Le sénat a adopté, le 19 mars, le projet de loi relatif à l’adaptation de la société au vieillissement. L’un des amendements-phares est la création d’un régime unique d’autorisation pour les services d’aide à domicile.

 

Chiffres-clés

Nos journées d'étude :

Journée d'étude santé-social
Comment se saisir de la loi ASV pour mettre en œuvre sa politique vieillesse
Jeudi 30 juin 2016 à Lyon-Villeurbanne

Les sénateurs ont adopté en première lecture, le 19 mars, le projet de loi relatif à l’adaptation de la société au vieillissement. Ils ont voté une centaine d’amendements qui sont venus s’ajouter aux 140 adoptés par la commission des affaires sociales. Sans grosse bataille et dans un climat unanimement jugé constructif… « Le débat a donné une image du Sénat que nous tous nous voudrions conserver », a salué Alain Milon, sénateur UMP du Vaucluse et président de la commission des affaires sociales. C’est donc un texte « amélioré » qui sera soumis aux députés en deuxième lecture.

Article 1 : le retour explicite de l’État

L’article 1, fondateur, est complété par une phrase importante « l’État doit garantir l’équité entre les personnes, quel que soit leur lieu d’habitation et leur degré de fragilité ou de perte d’autonomie ».

Jean-Baptiste Lemoyne, sénateur UMP de l’Yonne, auteur de l’un des deux amendements identiques (n°81 rect.), en souligne l’importance : « En effet, les ardoises laissées par l’État aux départements en matière d’autonomie des personnes âgées risquent d’avoir des répercussions néfastes pour l’ensemble du secteur, notamment pour les aides à domicile. Alors que le financement de l’allocation personnalisée d’autonomie repose à 70% sur les départements, cet amendement réaffirme donc le rôle de l’État et appelle par conséquent à un rééquilibrage, notamment financier ».

Même libellé pour l’amendement présenté par Dominique Watrin (Pas-de-Calais), Annie David (Isère) et Laurence Cohen (Val-de-Marne) et les membres du Groupe communiste républicain et citoyen (n°244) : « Ce projet de loi d’orientation et de programmation vise à créer un cadre permettant à l’ensemble des acteurs concernés de se projeter dans l’avenir en anticipant la perte d’autonomie, en la prenant mieux en charge lorsqu’elle survient, et en adaptant la société au vieillissement », ont-ils argumenté.

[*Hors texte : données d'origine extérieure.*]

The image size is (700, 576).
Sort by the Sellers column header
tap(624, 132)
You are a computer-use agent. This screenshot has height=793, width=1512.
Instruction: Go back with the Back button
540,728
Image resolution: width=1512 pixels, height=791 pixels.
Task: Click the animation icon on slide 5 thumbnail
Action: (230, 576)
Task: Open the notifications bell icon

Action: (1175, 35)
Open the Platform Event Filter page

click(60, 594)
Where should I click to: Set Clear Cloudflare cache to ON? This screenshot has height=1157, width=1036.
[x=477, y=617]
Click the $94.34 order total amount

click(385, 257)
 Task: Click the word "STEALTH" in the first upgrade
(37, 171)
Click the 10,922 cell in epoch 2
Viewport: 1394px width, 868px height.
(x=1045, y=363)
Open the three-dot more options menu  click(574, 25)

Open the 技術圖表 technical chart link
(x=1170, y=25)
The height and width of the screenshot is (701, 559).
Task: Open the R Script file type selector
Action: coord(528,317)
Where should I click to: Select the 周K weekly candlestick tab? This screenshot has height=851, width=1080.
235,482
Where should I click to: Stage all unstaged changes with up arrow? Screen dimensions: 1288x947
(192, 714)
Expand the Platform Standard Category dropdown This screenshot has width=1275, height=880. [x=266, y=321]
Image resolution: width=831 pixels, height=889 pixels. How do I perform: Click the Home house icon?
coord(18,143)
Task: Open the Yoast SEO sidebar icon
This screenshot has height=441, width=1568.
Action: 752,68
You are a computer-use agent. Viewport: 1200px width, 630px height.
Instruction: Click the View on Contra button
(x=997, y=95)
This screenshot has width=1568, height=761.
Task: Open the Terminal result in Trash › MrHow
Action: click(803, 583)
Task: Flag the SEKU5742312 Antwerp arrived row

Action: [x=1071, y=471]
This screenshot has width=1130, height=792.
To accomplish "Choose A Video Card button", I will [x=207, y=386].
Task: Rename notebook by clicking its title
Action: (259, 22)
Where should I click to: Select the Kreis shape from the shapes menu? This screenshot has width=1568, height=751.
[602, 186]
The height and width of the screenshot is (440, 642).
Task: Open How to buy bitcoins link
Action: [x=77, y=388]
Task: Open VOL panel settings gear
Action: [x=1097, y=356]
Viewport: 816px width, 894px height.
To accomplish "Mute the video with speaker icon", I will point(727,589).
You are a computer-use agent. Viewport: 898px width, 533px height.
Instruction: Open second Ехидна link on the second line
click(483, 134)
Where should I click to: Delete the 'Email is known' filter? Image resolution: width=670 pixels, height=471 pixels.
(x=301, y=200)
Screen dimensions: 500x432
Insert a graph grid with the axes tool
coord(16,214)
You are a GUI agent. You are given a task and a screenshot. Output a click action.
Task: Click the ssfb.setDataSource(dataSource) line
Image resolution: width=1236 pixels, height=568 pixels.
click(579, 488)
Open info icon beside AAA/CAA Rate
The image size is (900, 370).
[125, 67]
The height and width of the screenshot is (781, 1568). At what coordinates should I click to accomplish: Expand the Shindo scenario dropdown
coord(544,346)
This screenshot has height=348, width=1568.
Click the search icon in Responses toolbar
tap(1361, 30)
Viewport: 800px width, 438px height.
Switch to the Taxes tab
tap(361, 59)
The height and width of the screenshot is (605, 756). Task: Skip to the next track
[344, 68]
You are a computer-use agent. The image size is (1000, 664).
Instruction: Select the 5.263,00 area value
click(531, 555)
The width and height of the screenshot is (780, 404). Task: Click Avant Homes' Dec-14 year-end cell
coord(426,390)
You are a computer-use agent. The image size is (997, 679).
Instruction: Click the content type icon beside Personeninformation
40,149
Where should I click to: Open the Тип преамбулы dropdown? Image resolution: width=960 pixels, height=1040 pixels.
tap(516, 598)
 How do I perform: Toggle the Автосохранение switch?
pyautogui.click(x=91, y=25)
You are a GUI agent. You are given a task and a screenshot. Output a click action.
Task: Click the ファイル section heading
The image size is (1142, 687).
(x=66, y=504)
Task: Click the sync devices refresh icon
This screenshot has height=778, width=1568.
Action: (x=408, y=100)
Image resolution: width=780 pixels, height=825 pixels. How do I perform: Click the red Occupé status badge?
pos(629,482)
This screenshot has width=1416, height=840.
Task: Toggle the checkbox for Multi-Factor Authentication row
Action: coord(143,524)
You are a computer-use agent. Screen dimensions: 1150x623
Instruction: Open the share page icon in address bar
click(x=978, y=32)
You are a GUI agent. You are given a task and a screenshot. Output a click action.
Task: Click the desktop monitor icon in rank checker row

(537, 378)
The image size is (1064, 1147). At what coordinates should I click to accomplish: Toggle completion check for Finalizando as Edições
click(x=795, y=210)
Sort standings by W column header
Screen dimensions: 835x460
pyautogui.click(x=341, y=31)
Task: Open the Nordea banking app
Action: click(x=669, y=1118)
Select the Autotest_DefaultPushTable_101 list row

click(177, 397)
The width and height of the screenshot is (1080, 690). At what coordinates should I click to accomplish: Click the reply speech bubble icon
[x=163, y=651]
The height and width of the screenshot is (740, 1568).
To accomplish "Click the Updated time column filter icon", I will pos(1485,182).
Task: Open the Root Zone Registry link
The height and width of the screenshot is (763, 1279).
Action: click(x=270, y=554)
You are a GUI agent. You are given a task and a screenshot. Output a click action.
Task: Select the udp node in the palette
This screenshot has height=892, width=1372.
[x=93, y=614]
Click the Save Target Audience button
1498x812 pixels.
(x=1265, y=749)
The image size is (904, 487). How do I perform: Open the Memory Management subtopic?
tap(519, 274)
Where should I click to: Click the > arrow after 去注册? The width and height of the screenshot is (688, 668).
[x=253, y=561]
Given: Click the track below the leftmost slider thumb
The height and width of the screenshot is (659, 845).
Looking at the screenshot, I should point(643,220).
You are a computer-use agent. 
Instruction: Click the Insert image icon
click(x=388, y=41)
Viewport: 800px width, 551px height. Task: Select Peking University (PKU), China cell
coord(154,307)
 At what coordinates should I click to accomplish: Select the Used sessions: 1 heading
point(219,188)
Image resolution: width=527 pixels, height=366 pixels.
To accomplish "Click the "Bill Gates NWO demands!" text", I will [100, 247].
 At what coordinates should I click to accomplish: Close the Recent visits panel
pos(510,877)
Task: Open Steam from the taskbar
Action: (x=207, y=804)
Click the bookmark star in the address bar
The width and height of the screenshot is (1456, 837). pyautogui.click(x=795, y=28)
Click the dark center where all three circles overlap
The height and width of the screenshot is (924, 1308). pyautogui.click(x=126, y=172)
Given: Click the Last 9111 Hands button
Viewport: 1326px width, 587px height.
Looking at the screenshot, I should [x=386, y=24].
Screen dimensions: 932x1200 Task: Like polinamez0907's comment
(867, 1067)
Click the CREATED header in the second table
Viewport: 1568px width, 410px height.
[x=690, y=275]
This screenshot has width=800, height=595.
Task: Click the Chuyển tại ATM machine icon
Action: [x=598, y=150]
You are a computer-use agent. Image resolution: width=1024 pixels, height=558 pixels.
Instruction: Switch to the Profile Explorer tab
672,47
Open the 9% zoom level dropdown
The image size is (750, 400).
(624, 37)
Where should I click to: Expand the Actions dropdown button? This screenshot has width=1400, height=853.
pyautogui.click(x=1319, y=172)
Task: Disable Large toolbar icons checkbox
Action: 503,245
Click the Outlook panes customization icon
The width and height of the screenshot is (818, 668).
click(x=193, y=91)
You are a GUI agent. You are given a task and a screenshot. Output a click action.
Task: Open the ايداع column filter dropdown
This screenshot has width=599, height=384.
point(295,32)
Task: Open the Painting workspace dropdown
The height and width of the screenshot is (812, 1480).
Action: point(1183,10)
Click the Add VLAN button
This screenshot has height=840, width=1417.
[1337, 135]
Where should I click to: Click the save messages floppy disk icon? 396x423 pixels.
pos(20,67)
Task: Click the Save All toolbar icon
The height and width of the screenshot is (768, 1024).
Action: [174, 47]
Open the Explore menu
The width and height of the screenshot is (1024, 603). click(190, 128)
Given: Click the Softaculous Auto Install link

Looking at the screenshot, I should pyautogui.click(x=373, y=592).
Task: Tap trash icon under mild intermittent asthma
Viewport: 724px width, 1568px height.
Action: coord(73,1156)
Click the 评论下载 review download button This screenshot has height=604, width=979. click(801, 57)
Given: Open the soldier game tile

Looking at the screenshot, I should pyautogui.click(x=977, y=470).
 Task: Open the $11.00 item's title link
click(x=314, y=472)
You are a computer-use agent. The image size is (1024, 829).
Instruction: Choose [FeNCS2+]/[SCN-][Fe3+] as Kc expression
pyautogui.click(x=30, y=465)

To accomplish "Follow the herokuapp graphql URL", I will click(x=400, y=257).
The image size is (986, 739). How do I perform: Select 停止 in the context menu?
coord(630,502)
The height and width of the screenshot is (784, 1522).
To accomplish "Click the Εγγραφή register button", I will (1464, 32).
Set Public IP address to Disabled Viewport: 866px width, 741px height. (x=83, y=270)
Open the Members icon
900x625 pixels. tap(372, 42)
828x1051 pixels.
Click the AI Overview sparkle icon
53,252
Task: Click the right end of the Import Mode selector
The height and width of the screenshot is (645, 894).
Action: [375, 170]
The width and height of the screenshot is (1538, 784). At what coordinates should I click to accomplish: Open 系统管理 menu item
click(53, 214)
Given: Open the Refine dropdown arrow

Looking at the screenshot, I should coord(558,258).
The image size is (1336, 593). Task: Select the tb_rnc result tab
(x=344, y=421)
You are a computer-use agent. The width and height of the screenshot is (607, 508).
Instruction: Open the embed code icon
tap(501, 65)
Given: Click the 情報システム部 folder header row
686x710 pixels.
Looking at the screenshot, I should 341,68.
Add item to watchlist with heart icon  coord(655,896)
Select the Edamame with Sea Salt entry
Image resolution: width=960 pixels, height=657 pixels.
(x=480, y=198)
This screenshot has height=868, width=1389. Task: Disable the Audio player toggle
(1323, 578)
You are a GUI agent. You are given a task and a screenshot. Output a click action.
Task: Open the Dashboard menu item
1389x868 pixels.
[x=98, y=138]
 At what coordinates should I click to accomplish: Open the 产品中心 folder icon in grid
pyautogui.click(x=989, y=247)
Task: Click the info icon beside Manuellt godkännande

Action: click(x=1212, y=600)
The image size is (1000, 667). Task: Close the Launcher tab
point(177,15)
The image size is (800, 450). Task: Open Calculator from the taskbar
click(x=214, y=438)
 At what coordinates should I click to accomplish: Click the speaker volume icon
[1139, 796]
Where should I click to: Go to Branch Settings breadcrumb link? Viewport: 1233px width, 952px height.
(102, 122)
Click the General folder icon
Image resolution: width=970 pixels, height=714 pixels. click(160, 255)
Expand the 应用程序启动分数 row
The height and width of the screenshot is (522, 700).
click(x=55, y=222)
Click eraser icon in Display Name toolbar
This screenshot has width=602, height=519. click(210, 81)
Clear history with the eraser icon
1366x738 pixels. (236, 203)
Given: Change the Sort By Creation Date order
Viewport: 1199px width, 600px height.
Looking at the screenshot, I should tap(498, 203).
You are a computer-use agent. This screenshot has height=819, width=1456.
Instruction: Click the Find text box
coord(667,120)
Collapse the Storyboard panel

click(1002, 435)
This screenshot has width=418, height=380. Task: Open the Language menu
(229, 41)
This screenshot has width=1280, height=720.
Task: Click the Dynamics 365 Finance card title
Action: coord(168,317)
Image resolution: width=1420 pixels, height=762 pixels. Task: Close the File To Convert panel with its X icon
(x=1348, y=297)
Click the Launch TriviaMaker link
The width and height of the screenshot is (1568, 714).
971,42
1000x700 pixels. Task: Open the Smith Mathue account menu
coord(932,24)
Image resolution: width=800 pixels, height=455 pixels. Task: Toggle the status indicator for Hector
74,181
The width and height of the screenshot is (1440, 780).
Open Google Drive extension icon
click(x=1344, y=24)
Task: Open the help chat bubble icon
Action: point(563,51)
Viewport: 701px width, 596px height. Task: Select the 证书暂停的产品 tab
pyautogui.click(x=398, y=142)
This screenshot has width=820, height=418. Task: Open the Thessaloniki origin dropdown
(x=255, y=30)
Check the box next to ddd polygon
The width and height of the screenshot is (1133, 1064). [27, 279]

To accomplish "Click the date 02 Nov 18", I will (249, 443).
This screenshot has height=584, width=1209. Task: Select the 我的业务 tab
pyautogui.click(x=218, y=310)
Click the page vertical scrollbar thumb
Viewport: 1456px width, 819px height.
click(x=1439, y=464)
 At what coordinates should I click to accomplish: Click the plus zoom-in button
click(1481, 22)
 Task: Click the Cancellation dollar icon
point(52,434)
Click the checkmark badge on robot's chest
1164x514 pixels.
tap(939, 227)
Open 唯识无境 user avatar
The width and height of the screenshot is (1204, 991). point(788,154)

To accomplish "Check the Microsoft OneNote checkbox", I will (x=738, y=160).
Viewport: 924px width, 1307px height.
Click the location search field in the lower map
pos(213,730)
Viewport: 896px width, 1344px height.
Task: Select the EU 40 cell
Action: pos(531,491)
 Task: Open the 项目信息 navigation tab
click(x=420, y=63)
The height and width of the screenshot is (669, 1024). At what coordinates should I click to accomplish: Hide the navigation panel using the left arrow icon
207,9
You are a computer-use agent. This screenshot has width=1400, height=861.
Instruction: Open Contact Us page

« Ce cadre ne peut reposer que sur le principe de l’équité dont l’État doit être le garant. Ce principe consiste à attribuer à chacun « un traitement égal de besoin égal ». Il faut, pour cela, une volonté clairement affirmée qui se traduise dans des actes concrets permettant de tendre de plus en plus vers une équité de traitement des personnes sur l’ensemble des départements français. Telle est précisément la dynamique que veut exprimer le choix d’une loi d’orientation et de programmation. »

Les sénateurs ont adopté ensuite l’article 2 approuvant le rapport annexé au projet de loi, qui définit les objectifs de la politique d’adaptation de la société au vieillissement de la population.

Résidences autonomie : le forfait autonomie pour toutes

Les sénateurs ont entériné les modifications apportées par la commission des affaires sociales et étendu le bénéfice du forfait autonomie à l’ensemble des résidences autonomie (ex-logements-foyers) en levant l’exclusion des établissements bénéficiant par ailleurs du forfait soins (article 11). Ce forfait autonomie sera alloué par le département.

Un décret déterminera les dépenses prises en charge et les conditions dans lesquelles le département fixera le montant du forfait. Enfin l’ article 11 a été modifié en séance publique pour inclure les centres de santé dans le champ de conventionnement de partenariat des résidences autonomie leur permettant d’accueillir des nouveaux résidents moyennement dépendants.

Résidences-services : un cadre juridique pour la 2e génération

Pour ce qui est du secteur commercial, les sénateurs ont adopté l’article additionnel 15 bis A, introduit en commission des affaires sociales au Sénat, qui crée un cadre juridique pour encadrer le développement des résidences-services dites « de deuxième génération » (la première, en copropriété, étant régie par la loi du 10 juillet 1965). Contrairement à celles de première génération de la loi et bâties depuis une dizaine d’années, elles s’adressent à des locataires : les propriétaires sont des investisseurs (défiscalisation associée à ce type de placements immobiliers).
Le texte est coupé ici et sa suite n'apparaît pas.